The Expressive Power of Low-Rank Adaptation
Yuchen Zeng, Kangwook Lee
TL;DR
This work provides the first theoretical analysis of LoRA's expressive power for frozen pretrained networks, establishing explicit rank thresholds for exact adaptation in fully connected nets and Transformer architectures. It shows that, for FNNs, LoRA can match a target function when the per-adapter rank meets a threshold linked to network depth and width, and that for Transformer blocks, updating attention weights with LoRA suffices under a rank near half the embedding size. The paper also introduces uniform and general model-partition strategies to reduce the required rank, derives approximation bounds when the rank is below threshold, and contrasts LoRA with final-layer tuning. Empirical experiments on synthetic and real data validate the constructions and illustrate practical implications for designing LoRA adapters, including the impact of model proximity and biases on expressive power.
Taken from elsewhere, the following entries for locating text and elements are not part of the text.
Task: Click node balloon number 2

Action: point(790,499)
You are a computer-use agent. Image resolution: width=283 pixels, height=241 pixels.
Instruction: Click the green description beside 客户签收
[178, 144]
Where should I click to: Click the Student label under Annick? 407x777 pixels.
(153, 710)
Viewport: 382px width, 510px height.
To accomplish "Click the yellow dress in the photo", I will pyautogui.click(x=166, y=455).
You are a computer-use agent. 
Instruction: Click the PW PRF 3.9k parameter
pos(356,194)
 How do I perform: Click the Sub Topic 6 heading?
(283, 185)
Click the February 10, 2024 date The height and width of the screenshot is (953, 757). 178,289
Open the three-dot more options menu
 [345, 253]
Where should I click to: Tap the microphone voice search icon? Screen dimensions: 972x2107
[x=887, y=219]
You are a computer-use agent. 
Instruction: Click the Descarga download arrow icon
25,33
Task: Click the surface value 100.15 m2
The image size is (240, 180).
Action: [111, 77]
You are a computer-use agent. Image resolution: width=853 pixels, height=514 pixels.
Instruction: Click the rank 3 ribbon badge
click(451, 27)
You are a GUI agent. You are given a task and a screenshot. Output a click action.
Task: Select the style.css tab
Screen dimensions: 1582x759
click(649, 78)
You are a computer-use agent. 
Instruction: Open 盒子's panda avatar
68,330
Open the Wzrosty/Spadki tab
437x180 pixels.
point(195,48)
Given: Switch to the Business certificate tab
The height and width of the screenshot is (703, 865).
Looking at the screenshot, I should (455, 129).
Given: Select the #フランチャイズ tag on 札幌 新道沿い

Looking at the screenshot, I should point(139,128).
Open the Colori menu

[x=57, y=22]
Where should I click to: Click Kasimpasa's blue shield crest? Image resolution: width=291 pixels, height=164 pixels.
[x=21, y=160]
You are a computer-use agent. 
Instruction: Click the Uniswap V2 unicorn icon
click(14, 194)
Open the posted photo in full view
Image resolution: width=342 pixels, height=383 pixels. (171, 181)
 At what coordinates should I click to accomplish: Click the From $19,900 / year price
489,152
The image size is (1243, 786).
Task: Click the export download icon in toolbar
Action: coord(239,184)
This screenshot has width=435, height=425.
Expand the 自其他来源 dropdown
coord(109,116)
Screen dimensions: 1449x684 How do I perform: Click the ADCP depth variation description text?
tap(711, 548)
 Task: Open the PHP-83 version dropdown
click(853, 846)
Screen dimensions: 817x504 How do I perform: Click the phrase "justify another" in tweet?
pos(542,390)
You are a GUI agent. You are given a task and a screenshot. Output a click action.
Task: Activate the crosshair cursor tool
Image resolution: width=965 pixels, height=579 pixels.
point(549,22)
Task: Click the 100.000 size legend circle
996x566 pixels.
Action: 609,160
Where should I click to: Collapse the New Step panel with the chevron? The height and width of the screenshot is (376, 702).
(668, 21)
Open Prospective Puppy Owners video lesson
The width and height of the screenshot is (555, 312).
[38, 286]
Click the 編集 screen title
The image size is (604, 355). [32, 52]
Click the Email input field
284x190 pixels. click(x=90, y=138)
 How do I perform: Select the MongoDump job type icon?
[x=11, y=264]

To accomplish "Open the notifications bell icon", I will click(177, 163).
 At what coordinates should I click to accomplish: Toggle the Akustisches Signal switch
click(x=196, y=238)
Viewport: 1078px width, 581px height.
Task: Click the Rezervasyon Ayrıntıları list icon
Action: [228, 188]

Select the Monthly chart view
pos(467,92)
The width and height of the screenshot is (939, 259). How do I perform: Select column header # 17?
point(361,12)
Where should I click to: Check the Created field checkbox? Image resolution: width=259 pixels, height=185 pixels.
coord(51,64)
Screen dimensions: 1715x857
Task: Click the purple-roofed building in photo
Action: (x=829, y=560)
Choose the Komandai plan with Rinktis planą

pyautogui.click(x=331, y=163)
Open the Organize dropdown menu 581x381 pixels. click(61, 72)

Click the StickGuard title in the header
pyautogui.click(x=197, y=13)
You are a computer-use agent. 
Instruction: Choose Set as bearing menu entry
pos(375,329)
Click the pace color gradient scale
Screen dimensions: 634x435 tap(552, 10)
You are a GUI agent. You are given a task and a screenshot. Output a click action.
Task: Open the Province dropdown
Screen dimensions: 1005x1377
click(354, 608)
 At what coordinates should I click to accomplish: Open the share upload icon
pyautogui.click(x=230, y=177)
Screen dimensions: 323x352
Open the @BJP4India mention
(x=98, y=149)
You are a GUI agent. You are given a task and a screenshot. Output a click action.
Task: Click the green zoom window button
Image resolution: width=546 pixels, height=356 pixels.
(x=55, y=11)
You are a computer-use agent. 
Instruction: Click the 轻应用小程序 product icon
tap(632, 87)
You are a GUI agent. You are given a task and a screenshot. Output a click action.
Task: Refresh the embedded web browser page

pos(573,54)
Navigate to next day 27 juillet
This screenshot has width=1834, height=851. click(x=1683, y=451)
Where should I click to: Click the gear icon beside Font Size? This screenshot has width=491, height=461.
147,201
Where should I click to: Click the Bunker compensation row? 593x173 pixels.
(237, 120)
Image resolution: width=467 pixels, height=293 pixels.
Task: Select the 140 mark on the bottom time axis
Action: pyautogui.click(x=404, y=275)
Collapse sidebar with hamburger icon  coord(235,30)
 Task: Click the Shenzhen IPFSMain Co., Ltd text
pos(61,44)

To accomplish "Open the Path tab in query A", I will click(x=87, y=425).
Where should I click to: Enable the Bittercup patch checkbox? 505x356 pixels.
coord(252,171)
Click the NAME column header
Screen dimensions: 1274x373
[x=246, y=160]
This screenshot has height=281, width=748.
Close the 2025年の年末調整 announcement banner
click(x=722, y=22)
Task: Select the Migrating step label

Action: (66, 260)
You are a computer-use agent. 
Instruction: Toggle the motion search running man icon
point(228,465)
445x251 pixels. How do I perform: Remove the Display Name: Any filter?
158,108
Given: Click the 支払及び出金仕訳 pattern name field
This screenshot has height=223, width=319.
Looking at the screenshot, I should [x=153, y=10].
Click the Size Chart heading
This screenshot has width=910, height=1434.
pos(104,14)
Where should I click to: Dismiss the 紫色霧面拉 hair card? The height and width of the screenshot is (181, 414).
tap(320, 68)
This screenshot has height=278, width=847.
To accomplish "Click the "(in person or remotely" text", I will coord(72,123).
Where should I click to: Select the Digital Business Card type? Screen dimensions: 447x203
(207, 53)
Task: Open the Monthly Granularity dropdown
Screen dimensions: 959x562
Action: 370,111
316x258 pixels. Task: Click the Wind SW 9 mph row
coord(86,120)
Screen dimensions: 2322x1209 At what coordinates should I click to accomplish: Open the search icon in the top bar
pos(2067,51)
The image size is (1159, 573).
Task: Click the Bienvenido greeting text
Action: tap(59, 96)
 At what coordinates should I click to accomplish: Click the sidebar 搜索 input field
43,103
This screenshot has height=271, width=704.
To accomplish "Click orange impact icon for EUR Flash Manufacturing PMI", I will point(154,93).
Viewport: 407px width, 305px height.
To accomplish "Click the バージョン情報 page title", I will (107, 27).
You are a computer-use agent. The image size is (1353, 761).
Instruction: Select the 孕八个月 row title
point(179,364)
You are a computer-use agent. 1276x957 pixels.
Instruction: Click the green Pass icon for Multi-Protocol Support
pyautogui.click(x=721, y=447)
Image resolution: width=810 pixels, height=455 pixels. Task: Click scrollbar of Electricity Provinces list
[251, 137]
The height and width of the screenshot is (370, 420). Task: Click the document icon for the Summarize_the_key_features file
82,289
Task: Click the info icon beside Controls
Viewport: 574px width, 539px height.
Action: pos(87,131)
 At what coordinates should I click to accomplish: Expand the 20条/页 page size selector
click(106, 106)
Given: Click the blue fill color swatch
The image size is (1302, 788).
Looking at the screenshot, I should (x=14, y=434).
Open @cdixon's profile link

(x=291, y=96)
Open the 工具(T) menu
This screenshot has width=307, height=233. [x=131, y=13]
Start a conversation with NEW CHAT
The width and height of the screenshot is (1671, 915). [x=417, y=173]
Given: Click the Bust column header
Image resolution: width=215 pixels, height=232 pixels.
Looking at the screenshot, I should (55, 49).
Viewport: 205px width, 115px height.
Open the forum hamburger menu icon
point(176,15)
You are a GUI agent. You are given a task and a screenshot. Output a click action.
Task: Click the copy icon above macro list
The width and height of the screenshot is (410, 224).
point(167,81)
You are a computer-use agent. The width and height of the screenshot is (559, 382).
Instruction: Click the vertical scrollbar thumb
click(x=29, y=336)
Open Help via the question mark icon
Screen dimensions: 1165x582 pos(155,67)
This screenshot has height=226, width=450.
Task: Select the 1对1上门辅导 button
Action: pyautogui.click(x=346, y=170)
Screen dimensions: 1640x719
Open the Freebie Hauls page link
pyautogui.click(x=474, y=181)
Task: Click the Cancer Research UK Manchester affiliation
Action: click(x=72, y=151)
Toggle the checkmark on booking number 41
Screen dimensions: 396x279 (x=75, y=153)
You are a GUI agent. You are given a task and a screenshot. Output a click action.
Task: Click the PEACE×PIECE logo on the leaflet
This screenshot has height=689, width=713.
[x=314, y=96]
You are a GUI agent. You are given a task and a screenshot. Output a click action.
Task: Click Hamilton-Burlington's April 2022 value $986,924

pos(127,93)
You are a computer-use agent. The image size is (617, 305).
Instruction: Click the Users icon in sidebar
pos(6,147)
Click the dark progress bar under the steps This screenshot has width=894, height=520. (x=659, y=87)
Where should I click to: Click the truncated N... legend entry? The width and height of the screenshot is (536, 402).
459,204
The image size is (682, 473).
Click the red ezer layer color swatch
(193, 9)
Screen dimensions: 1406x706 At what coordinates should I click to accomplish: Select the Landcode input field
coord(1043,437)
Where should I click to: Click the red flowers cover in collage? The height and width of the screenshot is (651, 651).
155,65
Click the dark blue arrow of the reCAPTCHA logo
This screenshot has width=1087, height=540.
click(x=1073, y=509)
Overall, the results illuminate why LoRA can be so effective in practice and provide a theoretical foundation for adapter design choices.
Abstract
Low-Rank Adaptation (LoRA), a parameter-efficient fine-tuning method that leverages low-rank adaptation of weight matrices, has emerged as a prevalent technique for fine-tuning pre-trained models such as large language models and diffusion models. Despite its huge success in practice, the theoretical underpinnings of LoRA have largely remained unexplored. This paper takes the first step to bridge this gap by theoretically analyzing the expressive power of LoRA. We prove that, for fully connected neural networks, LoRA can adapt any model $f$ to accurately represent any smaller target model $\overline{f}$ if LoRA-rank $\geq(\text{width of }f) \times \frac{\text{depth of }\overline{f}}{\text{depth of }f}$. We also quantify the approximation error when LoRA-rank is lower than the threshold. For Transformer networks, we show any model can be adapted to a target model of the same size with rank-$(\frac{\text{embedding size}}{2})$ LoRA adapters.